[Saved entries]
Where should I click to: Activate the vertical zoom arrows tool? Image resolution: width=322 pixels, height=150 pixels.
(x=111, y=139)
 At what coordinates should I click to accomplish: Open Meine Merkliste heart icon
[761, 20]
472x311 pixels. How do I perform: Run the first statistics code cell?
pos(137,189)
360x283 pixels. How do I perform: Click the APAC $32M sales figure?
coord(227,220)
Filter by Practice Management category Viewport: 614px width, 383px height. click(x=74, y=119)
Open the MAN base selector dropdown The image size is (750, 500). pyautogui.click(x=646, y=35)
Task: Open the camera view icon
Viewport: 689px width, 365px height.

==

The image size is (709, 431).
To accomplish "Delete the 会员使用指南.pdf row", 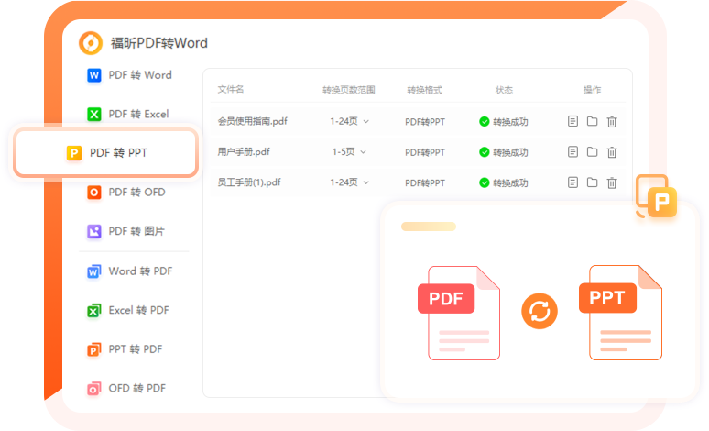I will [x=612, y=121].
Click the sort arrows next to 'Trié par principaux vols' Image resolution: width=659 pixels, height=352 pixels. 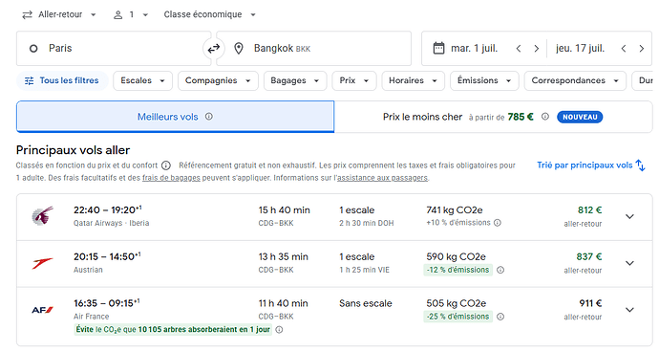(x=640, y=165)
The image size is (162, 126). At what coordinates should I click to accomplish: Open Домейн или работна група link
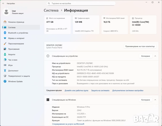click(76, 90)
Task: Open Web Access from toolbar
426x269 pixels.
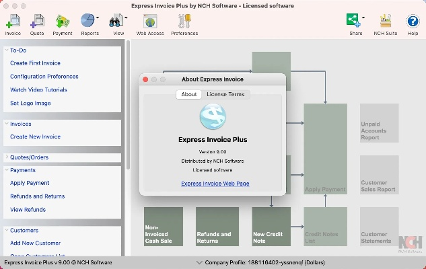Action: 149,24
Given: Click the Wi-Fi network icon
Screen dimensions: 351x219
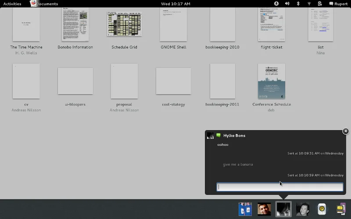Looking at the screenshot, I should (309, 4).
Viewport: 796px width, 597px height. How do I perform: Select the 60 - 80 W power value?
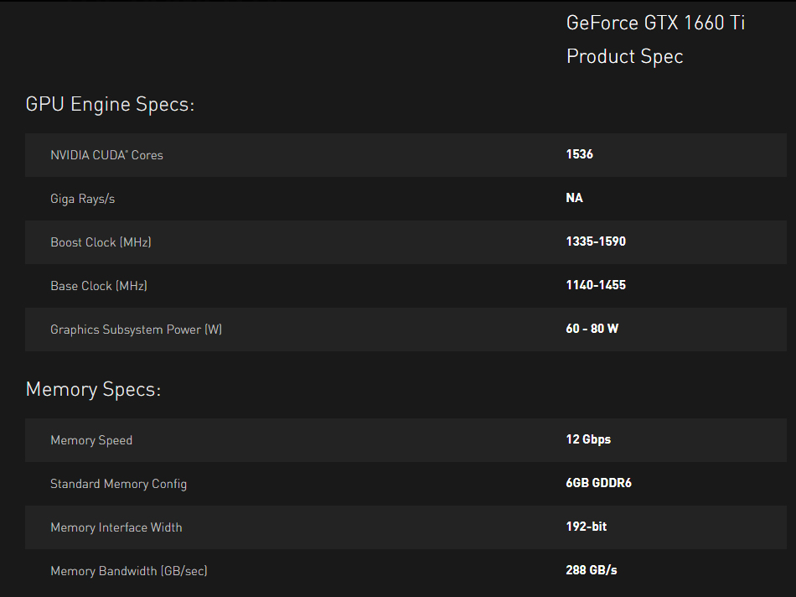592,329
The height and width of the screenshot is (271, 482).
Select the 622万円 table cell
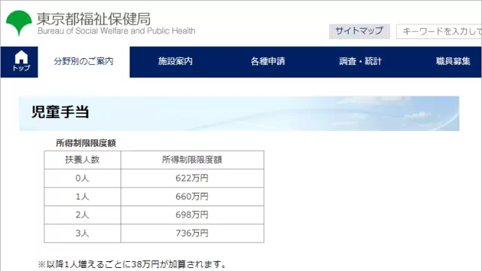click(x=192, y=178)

---

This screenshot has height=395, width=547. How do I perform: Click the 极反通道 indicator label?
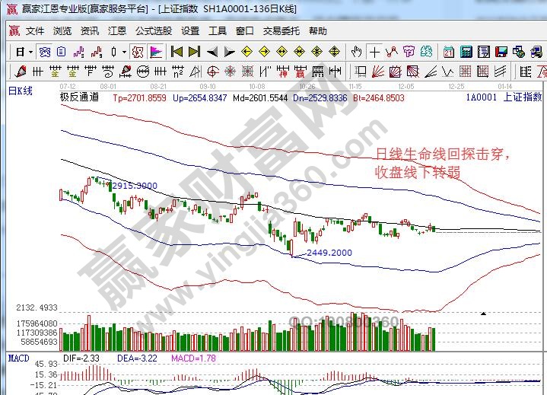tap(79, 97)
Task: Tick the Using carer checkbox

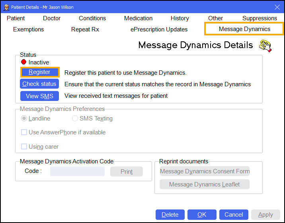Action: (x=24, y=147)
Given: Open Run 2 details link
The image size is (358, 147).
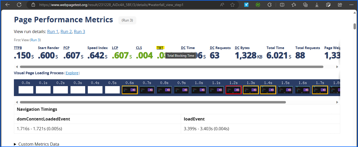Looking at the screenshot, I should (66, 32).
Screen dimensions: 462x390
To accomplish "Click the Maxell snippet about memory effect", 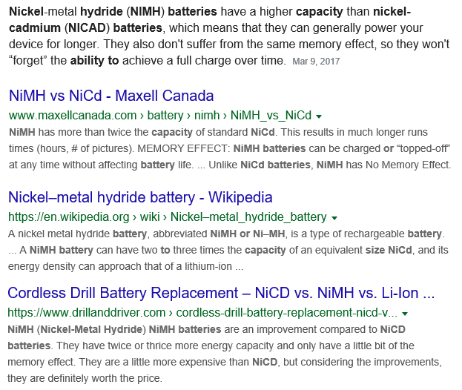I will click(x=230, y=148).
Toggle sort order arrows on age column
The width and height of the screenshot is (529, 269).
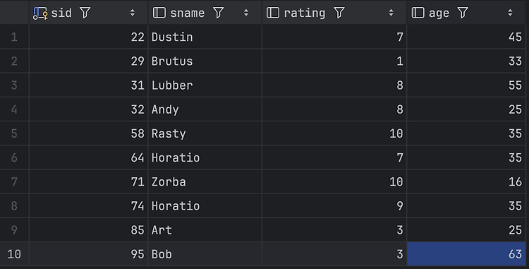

> _TASK INSTRUCTIONS_
Could you set down, exactly as written, the lines above between the one holding "Where should I" and the one holding "Viewport: 689px width, 365px height.", inclusive, and nothing more?

> _EXERCISE OUTPUT_
Where should I click to: Activate the vertical zoom arrows tool? Image resolution: width=322 pixels, height=150 pixels.
(x=111, y=139)
 At what coordinates should I click to accomplish: Open Meine Merkliste heart icon
[761, 20]
472x311 pixels. How do I perform: Run the first statistics code cell?
pos(137,189)
360x283 pixels. How do I perform: Click the APAC $32M sales figure?
coord(227,220)
Filter by Practice Management category Viewport: 614px width, 383px height. click(x=74, y=119)
Open the MAN base selector dropdown The image size is (750, 500). pyautogui.click(x=646, y=35)
Task: Open the camera view icon
Viewport: 689px width, 365px height.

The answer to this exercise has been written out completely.